Why would end in a no? Why would a father not want to support his child?

If he doesn't, and thus shows what a complete loser he is, and thus you kick him out and claim child maintenance, then surely it's a bullet dodged but you've got a beautiful baby out of it?

Can you ever imagine doing this to someone else op? So. You move in with them and they pay for everything. Then you make a joint decision that renders them income less. And you don't say a word just pocket your income every month and whistle away. No? No, of course you wouldn't because it's absurd.

PostReader · 18/12/2024 13:29

Ells2024 · 18/12/2024 09:19

My boyfriend moved in in March 2024, we unexpectedly found ourself pregnant and had a bit of a turbulent time at the beginning on deciding what to do. Fast forward we have a beautiful little boy who was born in October, I’m currently not working (Mat leave, statutory pay only) and I am covering the bills using this and my savings. My boyfriend earns just below 100k and isn’t contributing to anything, maybe just pays for the odd food shop. I tired to speak to him 3 times about the bills by asking to have a conversation, he agrees and then we never actually sit down. He hasn’t offered to contribute and now I just feel awkward brining it up again. How do I approach this subject again ?

You found yourself pregnant, not 'we'.

Appears that the man baby arrived separately.

You met him at work, he lovebombed, you moved in and then are pregnant... so he basically has no reason to contribute ever again if this carries on

Redrubys · 18/12/2024 13:30

I’m so sorry to hear you’ve been struggling, OP.

While it was a big mistake to let him freeload, I can see why/how you’ve been worried about raising this with him in your current circumstances. And the sad thing is he probably senses your vulnerability which is why he’s stopped putting his hand in his pockets! He is banking on your silence.

Sometimes it feels easier to stick your head in the sand and ignore the reality but it will only come up to bite you worse in the long term. Definitely do speak up and if he does leave, he was probably going to leave at some point anyway as someone truly committed would probably not treat you like this. Tap into any support network/ organisations and family you have and if nothing else feel empowered at standing up for you and your child.

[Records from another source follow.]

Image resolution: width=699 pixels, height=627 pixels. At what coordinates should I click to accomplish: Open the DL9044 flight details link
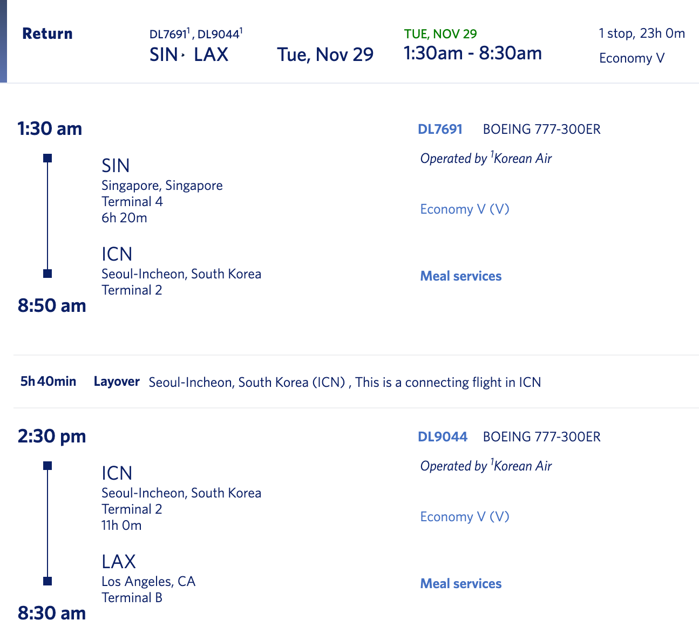tap(442, 437)
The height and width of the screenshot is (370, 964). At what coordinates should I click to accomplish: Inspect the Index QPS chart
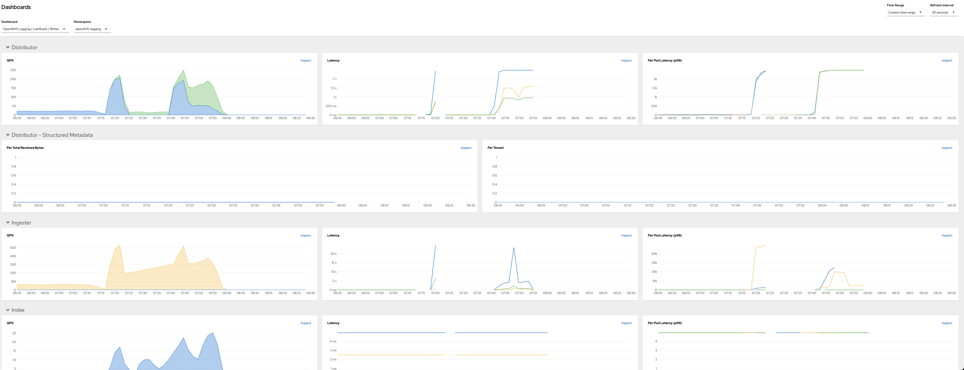[305, 323]
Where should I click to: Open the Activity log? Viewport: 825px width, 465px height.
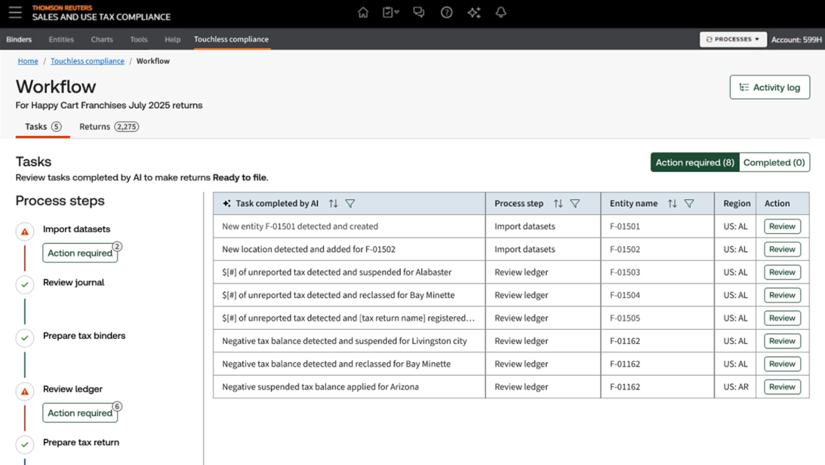pos(770,88)
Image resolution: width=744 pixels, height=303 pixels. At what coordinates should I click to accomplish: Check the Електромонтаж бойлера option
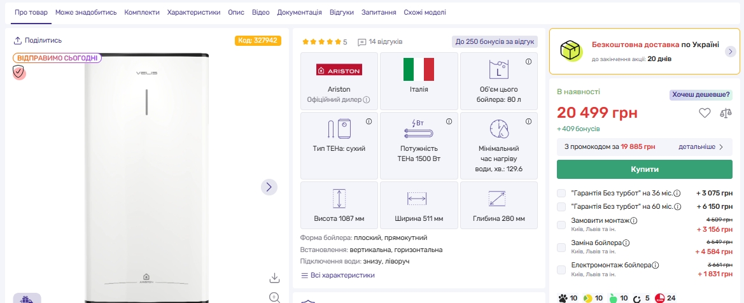tap(561, 269)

It may be difficult initially but I honestly think you will feel better in the long run having dropped the burden of this stingy miserable man if he chooses to leave.

CoffeeBeansGalore · 18/12/2024 13:31

You are not cooking tonight.Tell him to pick up a take away on his way home. You do not pay, he can.
Once dished up, start talking.
You moved in here with me in March. This is the cost of half the general bills to date. Now I'm on maternity leave I need that transferred as soon as please.

Here's the breakdown of monthly bills - hand over written/printed spreadsheet (nothing towards mortgage but charge a rent based on local prices) - include shopping, utilities, Sky or whatever entertainment you both use. Anything for baby.
Obviously don't include your own phone bill, car costs, gym membership etc.
You can set up a monthly standing order to start in January. Here's my bank details.

Also look up what CMS he would be liable for if he moves out. So if he coughs & splutters and starts saying he shouldn't have to pay to live with you, you've ruined Xmas, he was going to propose (bs bs etc) you can tell him he's moving out and then pay you CMS of £xx (likely ball park figure) as you will be putting in a claim tomorrow.

If he's lovely, apologies for being a selfish idiot & sets up payment, fantastic, Merry Christmas. And in the New Year get a legal document sorted so he has no claim on your house (always protect your assets).

Wishing you all the best @Ells2024 .

Mrsbloggz · 18/12/2024 13:32

This man knows exactly what he's doing, he does a little bit to help with the baby just enough so that you feel you wouldn't be able to cope with out him. He's doing this purely to stop you from asking him to pay his way.
He is a despicable vile grifter.
Never mind all this softly softly approach him gently 🙄
🥾 Get rid of him, he has no redeeming features if he's treated you like this.